### Given records

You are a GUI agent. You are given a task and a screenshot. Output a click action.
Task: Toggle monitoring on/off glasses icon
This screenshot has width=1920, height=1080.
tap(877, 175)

==

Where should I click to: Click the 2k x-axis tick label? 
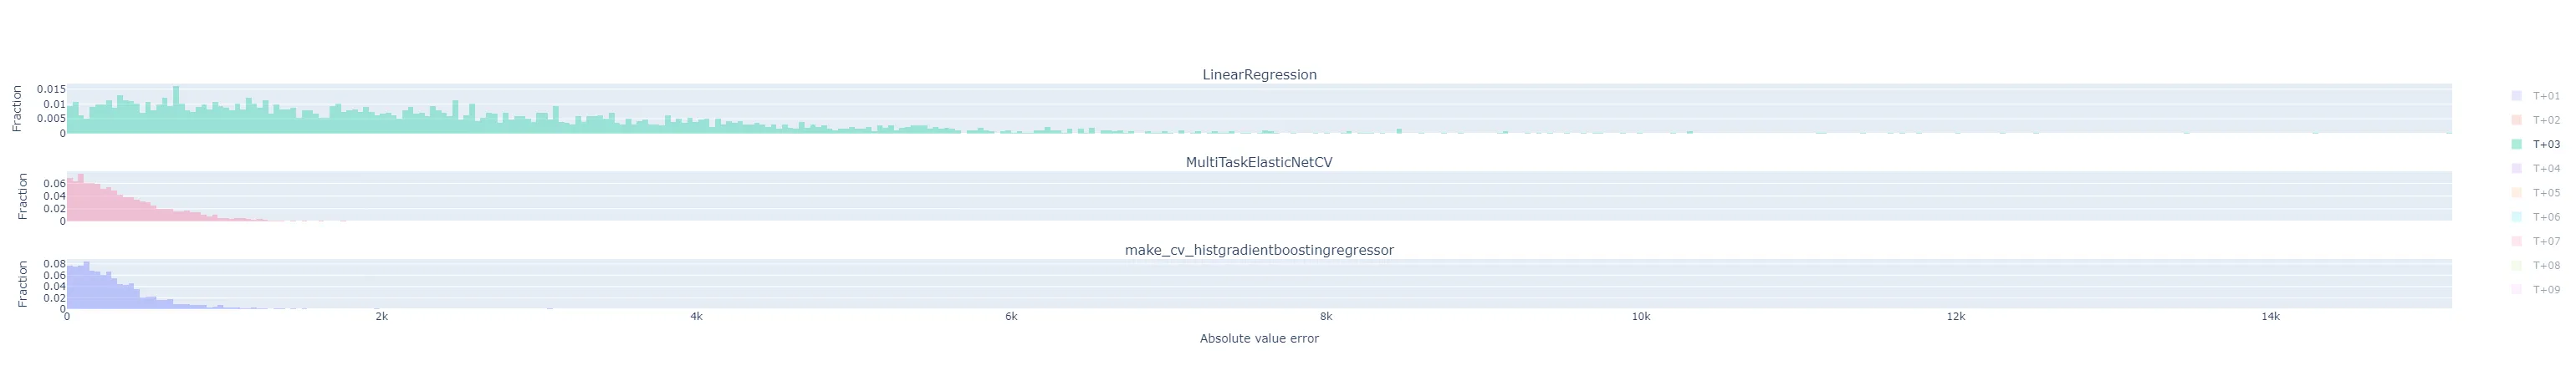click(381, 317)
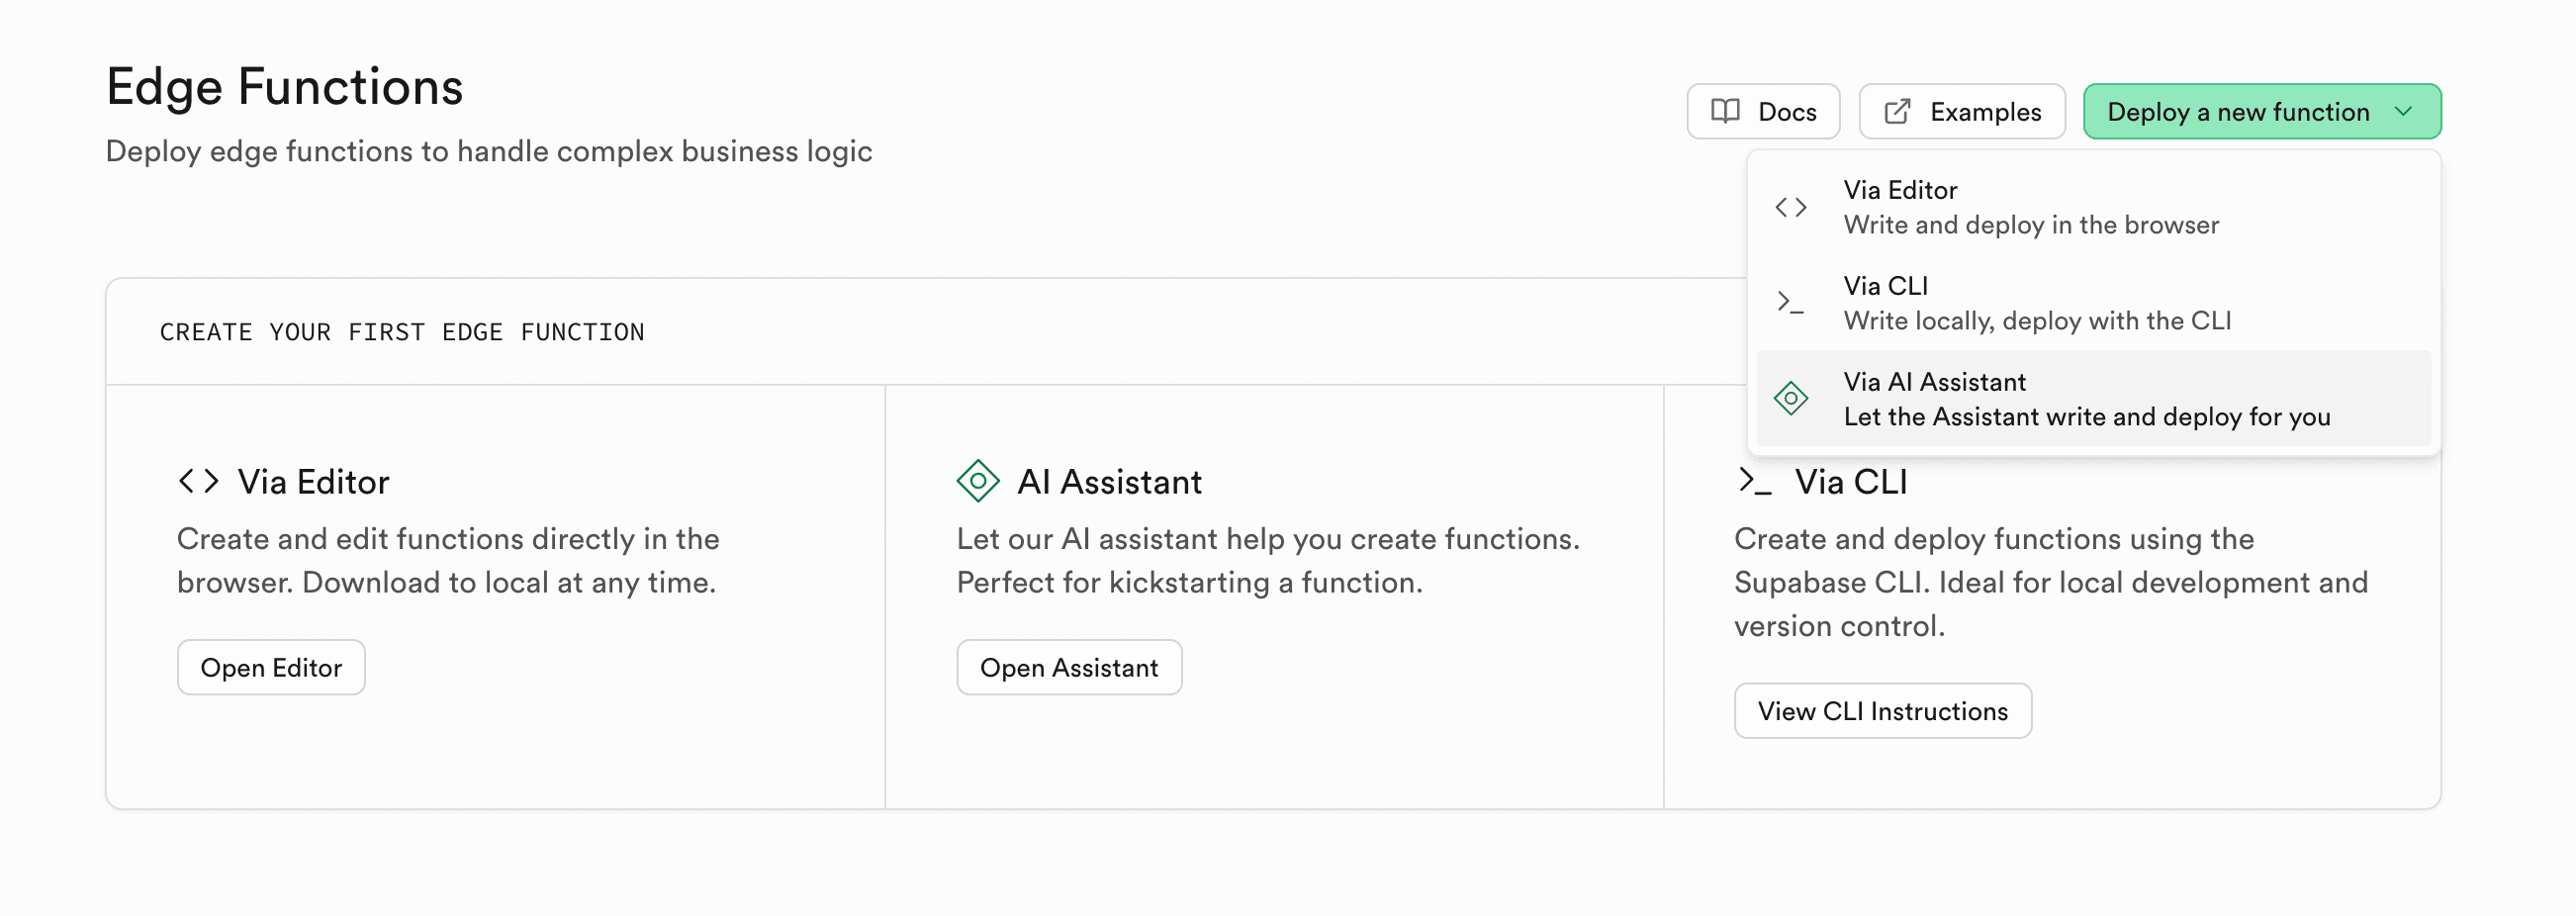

### Exercise details
Pull out every line in the rows above that contains the word "screenshot".

### Full response
You are a GUI agent. You are given a task and a screenshot. Output a click action.
This screenshot has width=1920, height=1080.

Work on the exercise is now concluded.